▶ _Texte cité_:
__________

Fondé en 1963 dans la région germanophone de l’Est belge, à quelques kilomètres seulement d’Aix-la-Chapelle, le Musée de la Poterie de Raeren s’inscrit dans un cadre patrimonial singulier : un ancien château fort du XIVe siècle, le Burg Raeren, dont les douves et le donjon confèrent au lieu un caractère à la fois pittoresque et historiquement pertinent, nombre de potiers ayant jadis établi leur atelier à proximité immédiate.
Raeren fut, entre les XVe et XVIIe siècles, l’un des principaux foyers de production de grès cérame en Europe, aux côtés de centres rhénans tels que Siegburg, Frechen ou Cologne. Ces différentes villes ont en commun la fabrication d’un grès dit ‘de Rhénanie’, dont la qualité technique et esthétique était unanimement reconnue. Le grès de Raeren est issu d’une argile locale riche en silice (principalement du quartz) et en alumine, conférant à la pâte une excellente résistance au feu et une aptitude à la vitrification lors de cuissons à très haute température, généralement comprises entre 1200 et 1300 °C. Sous l’effet de la chaleur, les composants de l’argile fondent partiellement et se soudent, produisant un matériau dense, imperméable et extrêmement résistant, sans nécessité d’un émaillage préalable.

__________

▶ _Consigne_:
Rédigez la suite du texte sur la poterie de Raeren, s'il vous plaît, en reprenant juste après sa dernière phrase.

▶ _Lignes de données_:
__________

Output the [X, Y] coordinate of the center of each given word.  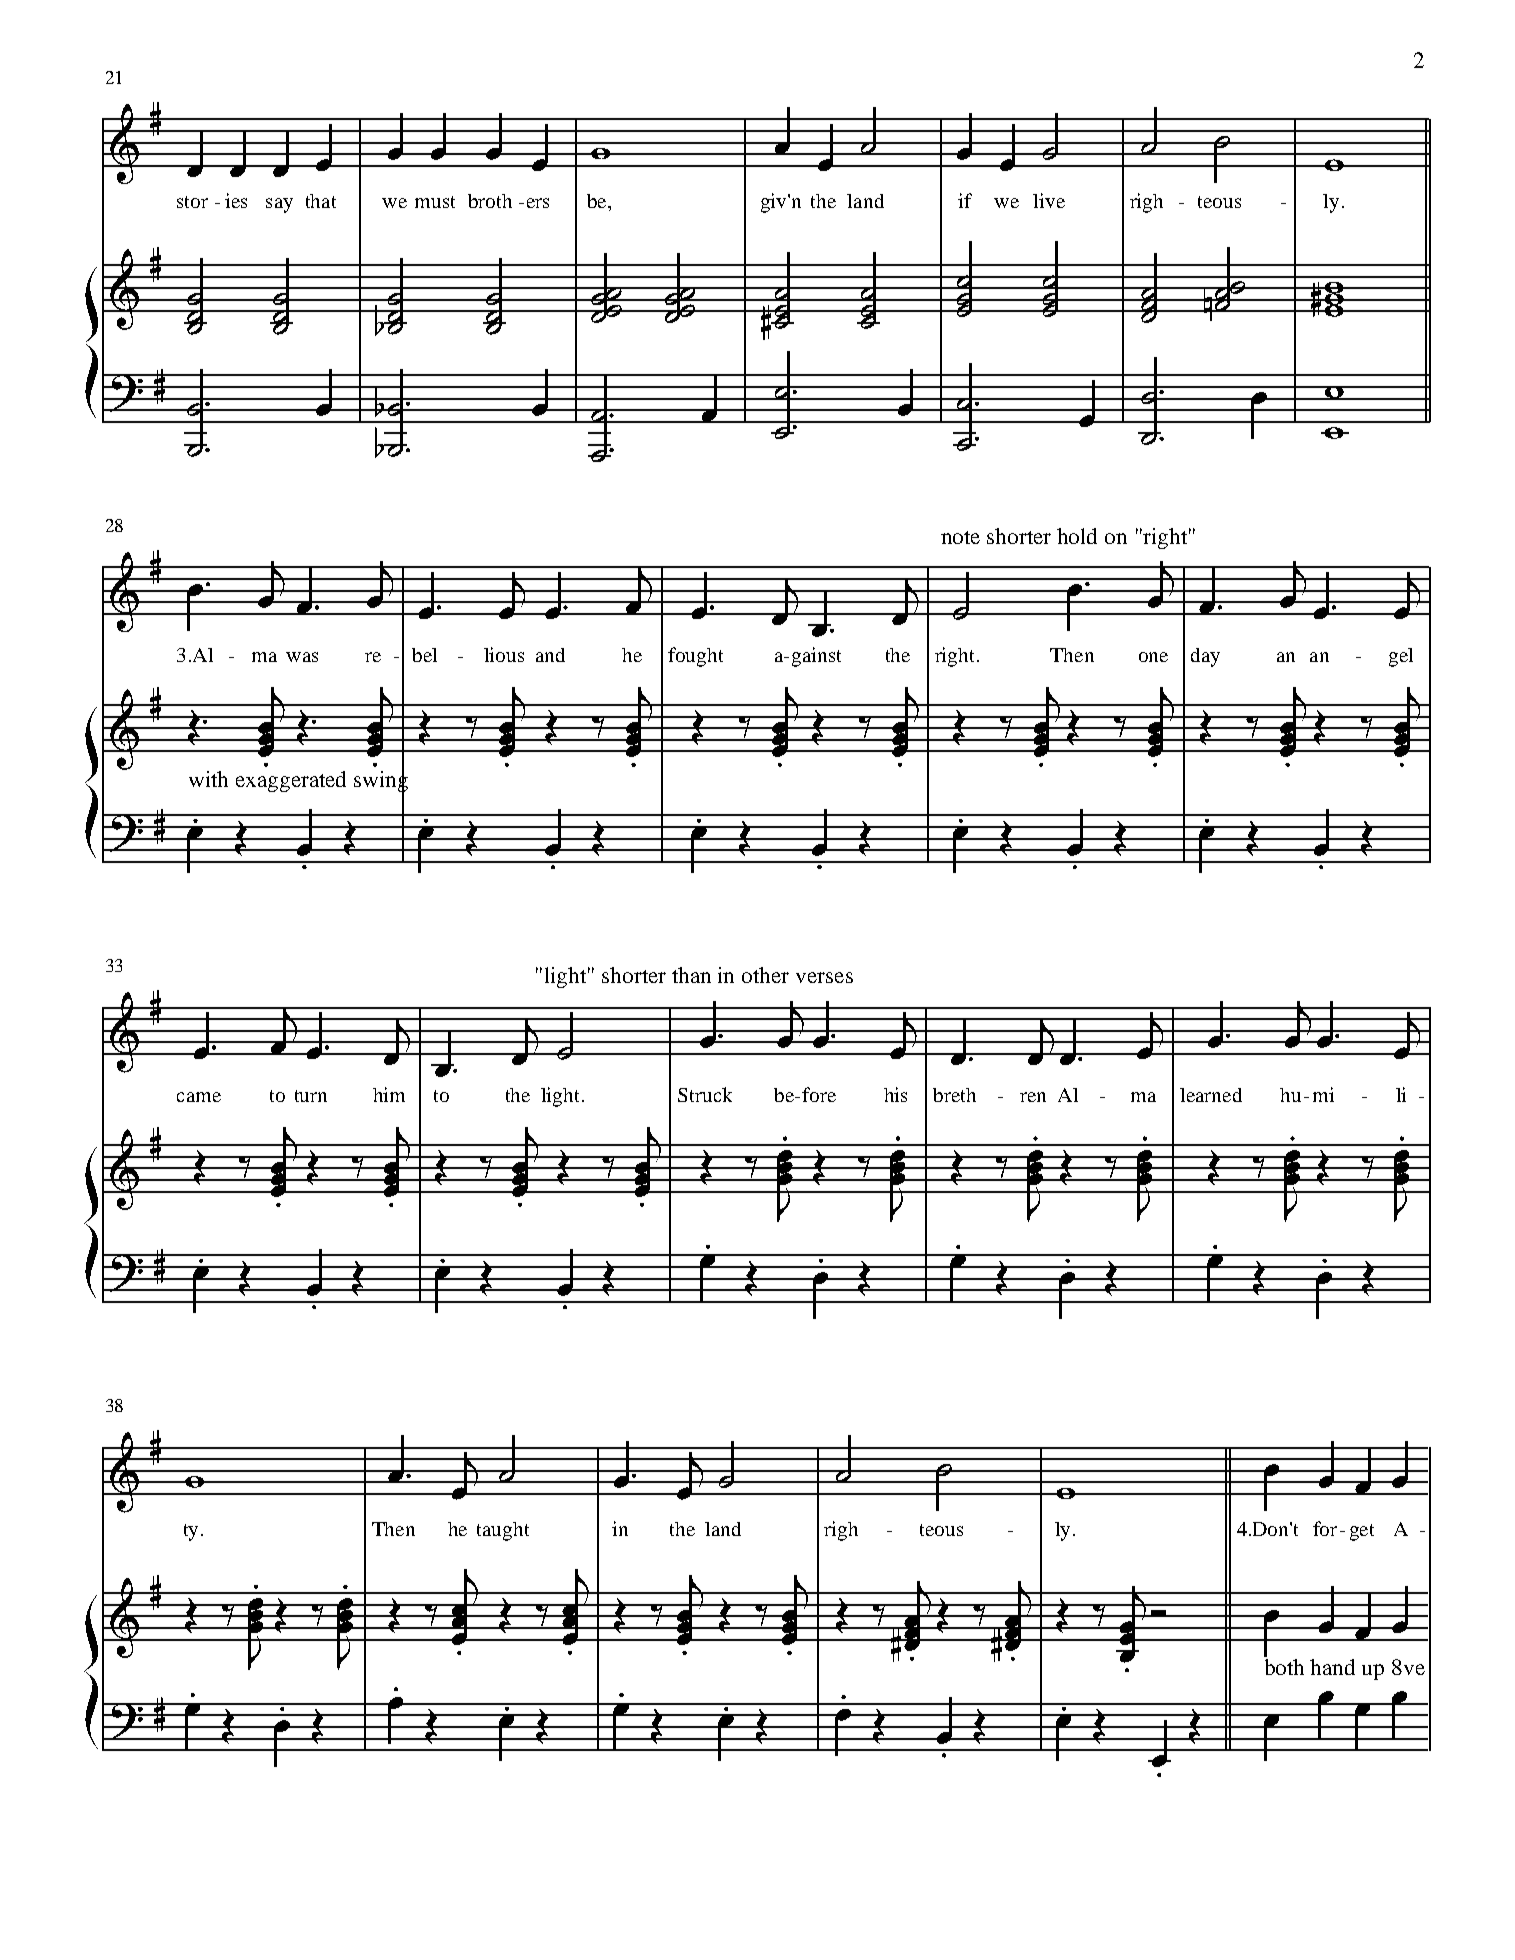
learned [1211, 1095]
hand [1332, 1667]
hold [1077, 536]
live [1049, 200]
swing [381, 782]
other [765, 975]
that [321, 201]
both [1284, 1667]
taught [503, 1531]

__________

▶ _Réponse_:
À la Renaissance, les potiers appliquaient toutefois une glaçure au sel : du chlorure de sodium était jeté dans le four à l’approche du point de fusion ; en réagissant avec la silice de l’argile, la vapeur saline formait une couche vitreuse, légèrement granuleuse et brillante, que l’on qualifie souvent de peau d’orange. Après cuisson, la couleur du grès variait du gris bleuté au brun, selon la composition exacte de l’argile et la maîtrise du feu. Chaque pièce portait ainsi l’empreinte de son environnement de cuisson, tant technique qu’humain.
Comme dans les autres centres rhénans, la production à Raeren reposait largement sur l’usage de moules et de décors par estampage, favorisant une certaine standardisation tout en conservant un degré élevé d’ornementation. Certains potiers, à l’instar de Jan Emens Mennicken, n’hésitaient pas à apposer leur marque ou à développer des motifs distinctifs, aujourd’hui précieusement recherchés par les collectionneurs et les historiens.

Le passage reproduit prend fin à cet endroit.